» ABOUT THIS EXERCISE
Would you tally how many lines in the records include the word "Viewport"? Reply with the number only.
┏━━
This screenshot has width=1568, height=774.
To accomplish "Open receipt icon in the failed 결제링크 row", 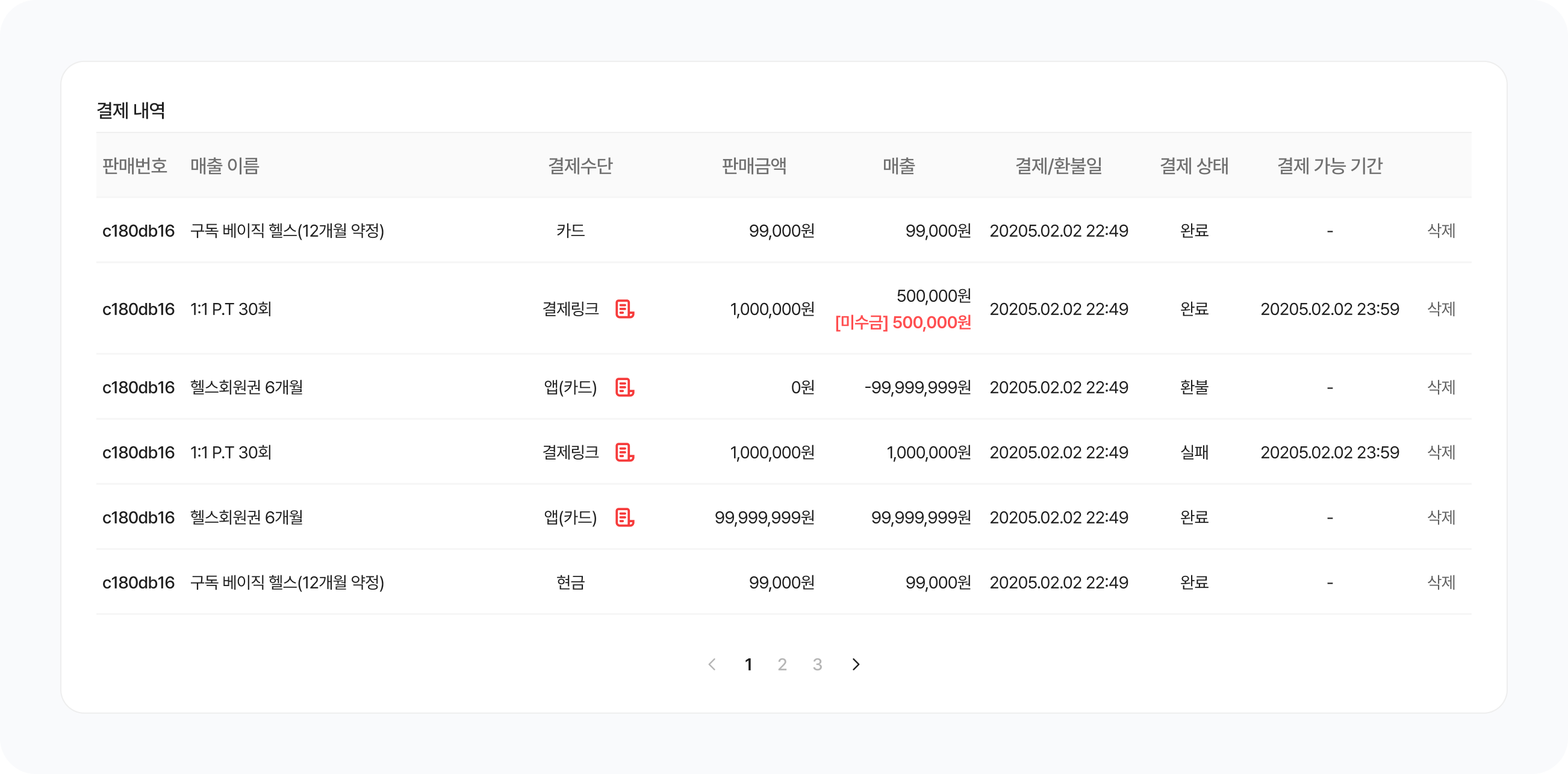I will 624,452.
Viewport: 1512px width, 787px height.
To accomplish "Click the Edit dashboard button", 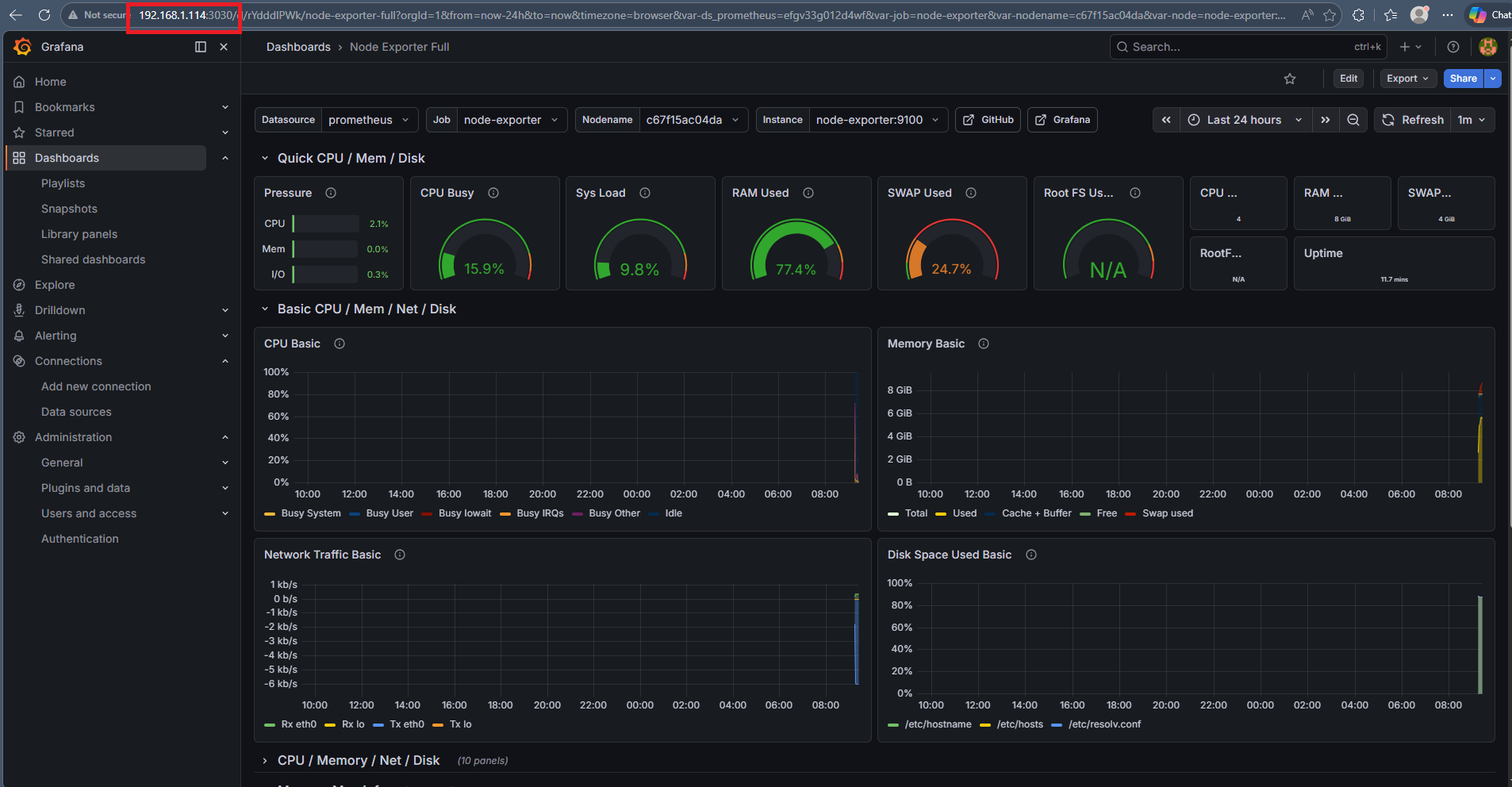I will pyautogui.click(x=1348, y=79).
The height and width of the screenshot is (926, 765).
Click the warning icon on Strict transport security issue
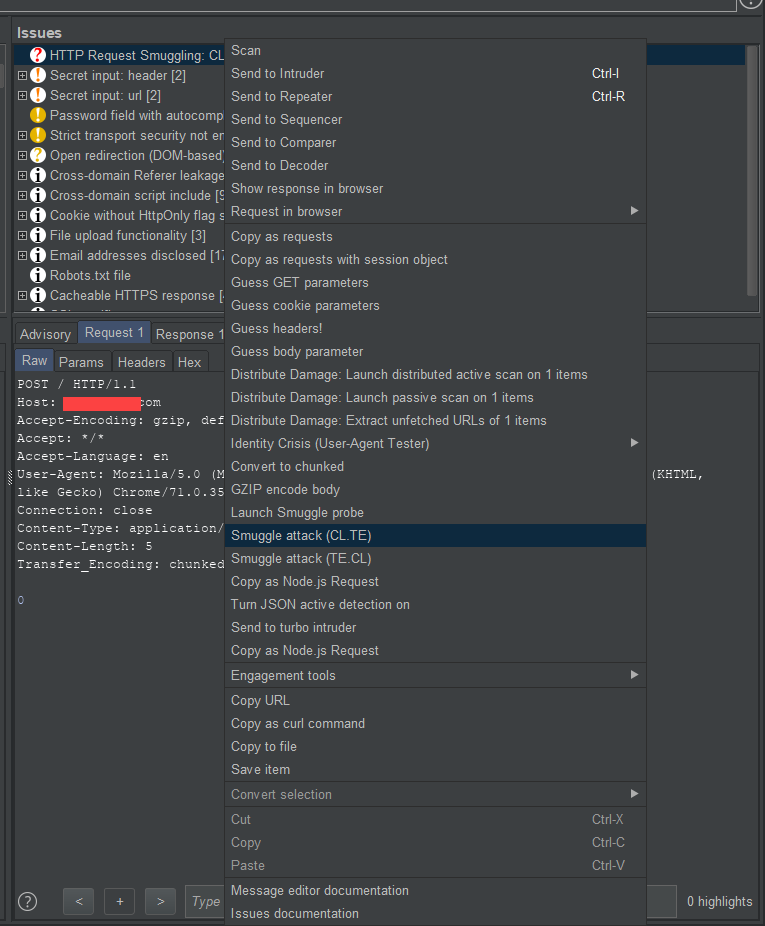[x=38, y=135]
┗━━
┏━━
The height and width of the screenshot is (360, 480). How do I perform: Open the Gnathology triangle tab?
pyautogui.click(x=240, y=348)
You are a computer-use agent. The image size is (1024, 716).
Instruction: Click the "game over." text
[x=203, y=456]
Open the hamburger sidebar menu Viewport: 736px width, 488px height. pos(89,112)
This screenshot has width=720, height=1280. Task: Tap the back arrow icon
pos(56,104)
┗━━
» EXERCISE OUTPUT
2